Beltrami dials it down
Beltrami describes the spotting for ‘Trouble With the Curve’ as ‘extremely delicate,’ while director Rob Lorenz wanted the music to be distinct from Clint Eastwood’s scores.
Marco Beltrami’s resume continues to diversify. Once known for his suspense and horror scores, then for his electronically rendered sonic landscapes, he is currently represented by gentler, quieter scores that demand a more intimate approach.“Trouble With the Curve,” with Clint Eastwood as an aging baseball scout with a troubled relationship with his daughter (Amy Adams), required careful handling. “It was deceptively simple,” Beltrami reports. “The performances were so strong, the film didn’t need help with any story points. “The spotting (decisions about where music would go) was extremely delicate. Even though it has a simple Americana feel, it was actually quite a challenging score to write.” The bluesy electric guitar that opens the film suggests the gruff Eastwood, while the warmer acoustic guitar seemed right for Adams’ character, and “we gradually move his theme in that direction,” Beltrami says. Director Rob Lorenz — knowing that Eastwood usually composes themes for his own films — says he “had a strong desire to distinguish this film from Clint’s. With some pieces, we had to experiment until we found the right notes or instruments.” Eastwood attended one day of recording, which naturally occurred at the Eastwood Scoring Stage on the Warner Bros. lot. “The Sessions,” about a disabled man and a sex surrogate, required even more musical tiptoeing. Director Ben Lewin had admired Beltrami’s textural score for “The Hurt Locker.” “I wanted music that would be an extension of what the picture was doing to you,” he says. “Finding that delicate in-between (approach) — just enough but not too much — was really fun, just working with those small nuances.” Beltrami applied a chamber-music sensibility: string quartet, bass, two woodwinds, a piano and one unusual touch: rubbing the edges of crystal bowls, then processing them into “a meditative sound,” the composer says. Beltrami’s dance card for the months ahead is pretty full: “Warm Bodies,” a zombie comedy, is finished and set for February release.

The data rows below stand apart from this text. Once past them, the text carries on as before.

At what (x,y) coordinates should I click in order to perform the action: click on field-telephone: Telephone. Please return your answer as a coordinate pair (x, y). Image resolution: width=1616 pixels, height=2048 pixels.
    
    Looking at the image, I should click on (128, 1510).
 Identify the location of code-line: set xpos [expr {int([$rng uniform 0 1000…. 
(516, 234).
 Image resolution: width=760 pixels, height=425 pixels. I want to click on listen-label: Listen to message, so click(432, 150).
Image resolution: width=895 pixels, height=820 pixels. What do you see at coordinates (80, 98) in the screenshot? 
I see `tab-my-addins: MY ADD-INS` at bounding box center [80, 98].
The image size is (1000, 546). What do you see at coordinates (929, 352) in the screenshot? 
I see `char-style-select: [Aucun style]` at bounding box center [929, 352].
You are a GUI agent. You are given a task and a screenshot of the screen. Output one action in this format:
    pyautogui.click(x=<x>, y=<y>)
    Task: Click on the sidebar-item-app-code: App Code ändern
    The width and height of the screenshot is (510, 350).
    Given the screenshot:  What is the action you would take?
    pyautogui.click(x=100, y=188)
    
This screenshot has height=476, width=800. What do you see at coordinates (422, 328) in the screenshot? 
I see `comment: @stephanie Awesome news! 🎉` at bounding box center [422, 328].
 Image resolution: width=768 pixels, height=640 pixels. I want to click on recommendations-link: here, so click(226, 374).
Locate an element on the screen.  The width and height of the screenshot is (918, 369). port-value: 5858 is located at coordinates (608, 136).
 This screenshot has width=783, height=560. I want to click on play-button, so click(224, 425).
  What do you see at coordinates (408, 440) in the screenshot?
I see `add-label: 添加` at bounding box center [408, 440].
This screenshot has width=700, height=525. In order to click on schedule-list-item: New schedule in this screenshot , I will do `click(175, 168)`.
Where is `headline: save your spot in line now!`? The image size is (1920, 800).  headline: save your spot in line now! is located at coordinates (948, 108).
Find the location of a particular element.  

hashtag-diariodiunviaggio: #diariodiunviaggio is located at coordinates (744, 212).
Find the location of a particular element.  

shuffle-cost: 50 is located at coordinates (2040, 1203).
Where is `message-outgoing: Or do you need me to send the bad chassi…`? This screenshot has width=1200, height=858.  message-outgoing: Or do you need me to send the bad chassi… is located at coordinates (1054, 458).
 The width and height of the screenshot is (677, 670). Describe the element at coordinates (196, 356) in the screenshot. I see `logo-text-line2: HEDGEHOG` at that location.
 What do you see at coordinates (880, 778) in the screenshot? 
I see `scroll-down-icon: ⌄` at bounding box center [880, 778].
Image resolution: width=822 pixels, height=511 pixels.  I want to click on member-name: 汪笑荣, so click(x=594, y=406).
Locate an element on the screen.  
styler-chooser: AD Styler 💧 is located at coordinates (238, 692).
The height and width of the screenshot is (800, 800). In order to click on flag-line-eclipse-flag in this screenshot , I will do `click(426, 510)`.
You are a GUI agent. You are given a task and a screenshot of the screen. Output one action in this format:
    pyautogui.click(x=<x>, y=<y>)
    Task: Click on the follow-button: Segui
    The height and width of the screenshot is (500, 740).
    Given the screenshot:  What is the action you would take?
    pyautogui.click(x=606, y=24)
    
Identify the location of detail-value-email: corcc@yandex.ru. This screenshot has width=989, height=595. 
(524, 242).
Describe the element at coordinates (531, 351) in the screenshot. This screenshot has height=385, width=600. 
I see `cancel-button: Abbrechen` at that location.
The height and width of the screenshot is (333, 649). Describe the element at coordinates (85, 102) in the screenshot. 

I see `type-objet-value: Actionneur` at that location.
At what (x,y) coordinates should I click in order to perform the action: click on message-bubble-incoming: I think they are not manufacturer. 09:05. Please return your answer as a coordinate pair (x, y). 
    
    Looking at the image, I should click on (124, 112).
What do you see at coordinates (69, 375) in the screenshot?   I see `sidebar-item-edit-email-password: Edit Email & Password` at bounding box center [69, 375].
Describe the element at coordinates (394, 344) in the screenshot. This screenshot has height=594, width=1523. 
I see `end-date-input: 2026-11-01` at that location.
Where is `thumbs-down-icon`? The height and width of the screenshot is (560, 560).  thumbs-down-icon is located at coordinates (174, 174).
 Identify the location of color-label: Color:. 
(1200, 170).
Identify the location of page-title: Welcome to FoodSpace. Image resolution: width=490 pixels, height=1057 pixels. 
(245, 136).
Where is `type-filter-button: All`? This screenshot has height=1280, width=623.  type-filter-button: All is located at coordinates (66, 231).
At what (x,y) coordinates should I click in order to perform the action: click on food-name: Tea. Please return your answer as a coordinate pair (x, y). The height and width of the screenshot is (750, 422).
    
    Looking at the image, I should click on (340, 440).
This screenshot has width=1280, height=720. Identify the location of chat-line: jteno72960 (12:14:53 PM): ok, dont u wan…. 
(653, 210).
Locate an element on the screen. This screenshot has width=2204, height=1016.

Among the others are two sequels and a remake: “A Good Day to Die Hard,” “The Wolverine” and “Carrie”; and two more post-apocalyptic tales, “World War Z” and “Snowpiercer.” About “The Wolverine,” director James Mangold says: “We have a big juicy challenge ahead of us,” partly because of the film’s Japanese setting. “One of our first tasks will be to find a sound that reflects that reality but doesn’t turn the movie into a teriyaki restaurant.”